Data Masking Best Practices

Data Masking Best Practices




It is important to know different building blocks when implementing data masking functionality using Informatica’s Test Data Management tool. Firstly, Policies and Domains are not mandatory. They are useful when assigning the rules to different tables-columns quickly. It will reduce your work in rule assignment only.

“Rules” when created, can be added to “n” number of table columns. A single column can be assigned with multiple rules, but, you have to select a default rule (this topic is kind of “advanced”, so do not go there yet).

Rules (like policies) are global. If you want to use a rule within a project, you will have to add them into the project. You can add a single rule in as many projects as possible. Beware that, once you modify a rule, all rule assignments (across all projects wherever it has been assigned) will be impacted and you will receive an error same as the one you got (from the screen print). Now, this was technical, let’s talk about the approach.
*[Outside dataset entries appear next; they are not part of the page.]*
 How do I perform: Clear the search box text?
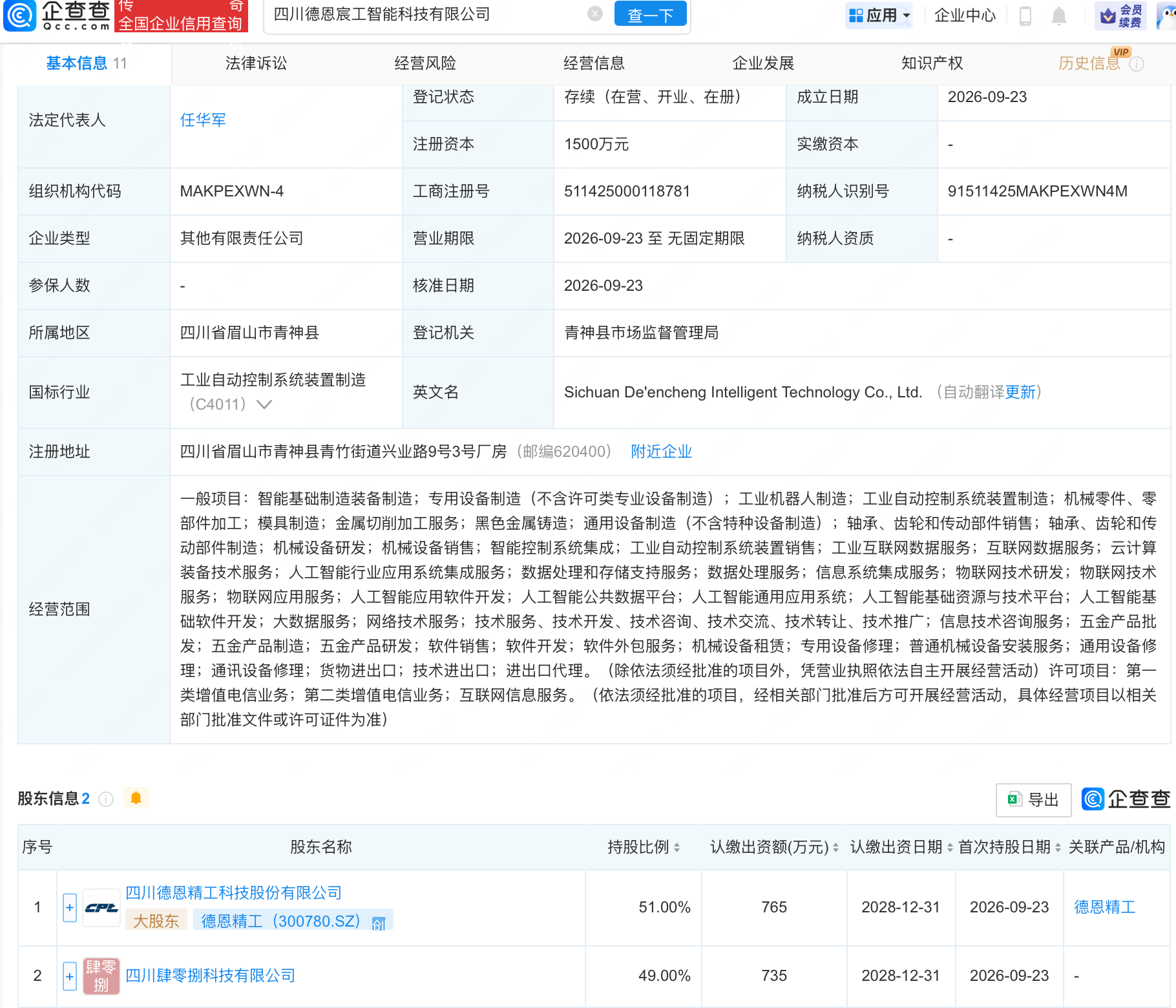coord(595,14)
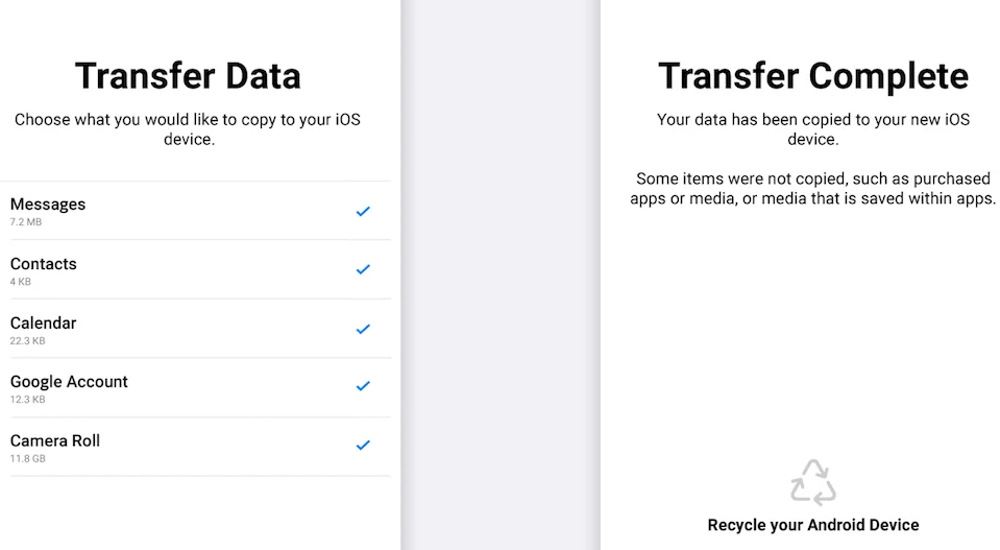Click the 11.8 GB size under Camera Roll

pyautogui.click(x=28, y=459)
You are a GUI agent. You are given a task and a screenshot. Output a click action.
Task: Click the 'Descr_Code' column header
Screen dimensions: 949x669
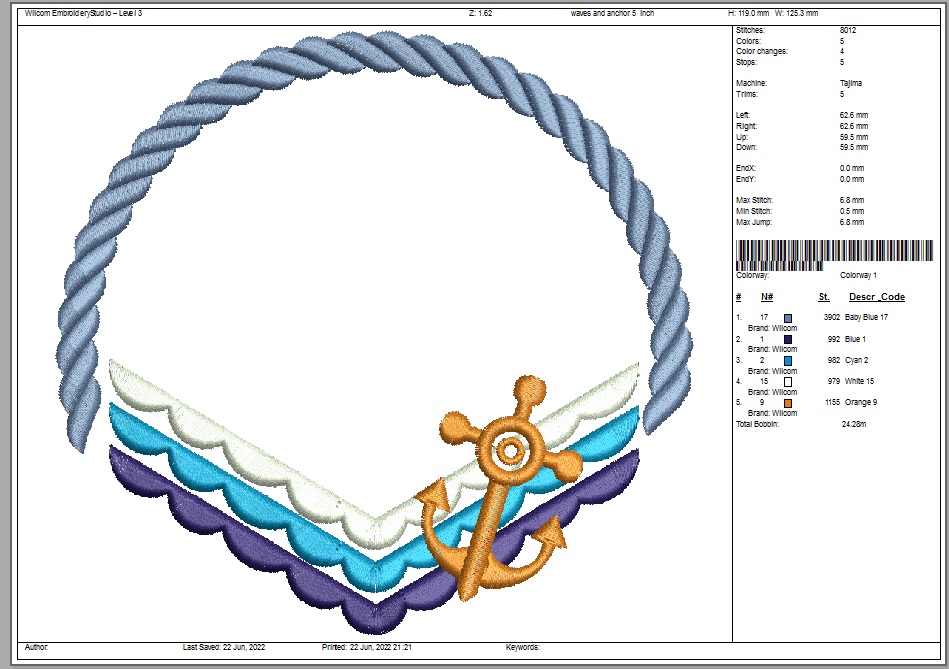click(877, 297)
You need to create a project for each domain/application within your organization. Then, import the necessary tables into it. The next step is to import the rules into the project and then assign them accordingly to the table-columns. When you create a plan, you need to add the masking rules to the plan. When you get to the “Criteria” step as part of the “Plan Creation Wizard”, you can see many table-columns. If you do not want any of the columns to be masked, you can select them (via checkbox) and turn-off the scope (you can see the options at the top right corner). In your case, you have added the rules to the policy and then when used that policy in the plan, you are seeing more tables than required (which is correct behavior as you are saying that you want to mask according to the policy). In such cases, you can select the unwanted columns and turn-off the scope, so that, those tables are not involved in the masking process.

Make sure to create rules such that there are no modifications, because, they will have huge impact if changed as mentioned above. If the requirement demands, you can create domain/application specific rules as well and add them in those projects only. Also, when creating plans, you can create a single table per mapping so that the processing happens in parallel – this is valid only if you are doing in-place masking (source & target are same; only UPDATEs the tables). You cannot do that if your source and target are different as you need to maintain the referential integrity when inserting data.
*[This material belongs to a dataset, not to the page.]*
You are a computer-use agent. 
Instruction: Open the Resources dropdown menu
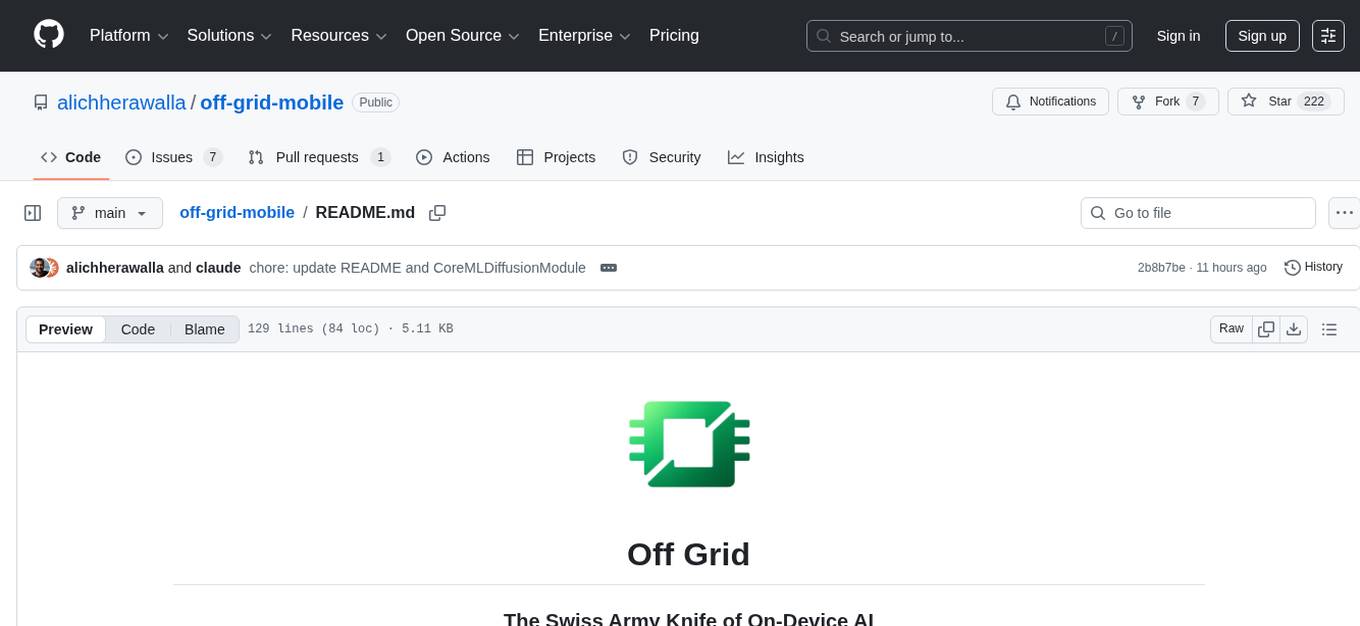coord(338,35)
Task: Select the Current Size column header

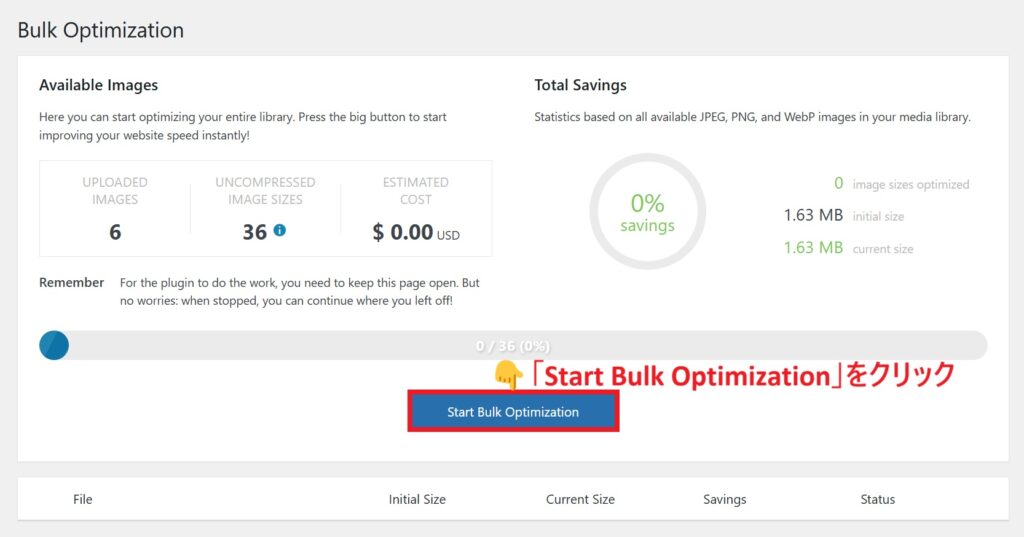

TDM tool can subset, mask, generate test data and also can create test data warehouse. It is not mandatory to use Data Subset functionality to mask the data. You can always do in-place (data at rest) masking. However, if the requirement is to move subset of data from one database (e.g. Production) into another (e.g. QA or Development) you will be using this feature. Again, this is implicit. When you select the masking rules, and a different source and target connections, that configuration itself is sufficient to treat it as a subset & masking plan. So, even though you are not using Subset components, you can still mask the data. However, depending on certain contexts, it might be useful to create a subset entity, and use it accordingly within a plan.

TDM tool will never generate “mapplets” by itself. However, you can develop mapplets separately and import them within TDM as masking rules. When you generate mappings for these rules, a reusable mapplet is created. You can also use a DMO transformation directly in the mapping. However, in that case, there is no need to generate a separate TDM plan and a corresponding mapping (which generates automatically from TDM). A traditional DMO transformation doesn’t offer all attributes when compared with doing it via TDM. Additionally, when you do via TDM, the amount of time required to develop mappings is drastically reduced. You can easily configure the rules against multiple columns easily via the TDM UI.

When you want to achieve same masking results across multiple tables and schemas, you need to leverage the “repeatable” option on the masking rules. Almost all the masking rules have this option. When you are creating a rule, make it repeatable and specify a “seed” value – you will see that as soon as you select “repeatable” option, the seed value field will be enabled to enter a value. This way, the masking algorithm makes sure that for a given input value (ex. ABC), the masked value is always the same (ex. XYZ) across all masking runs.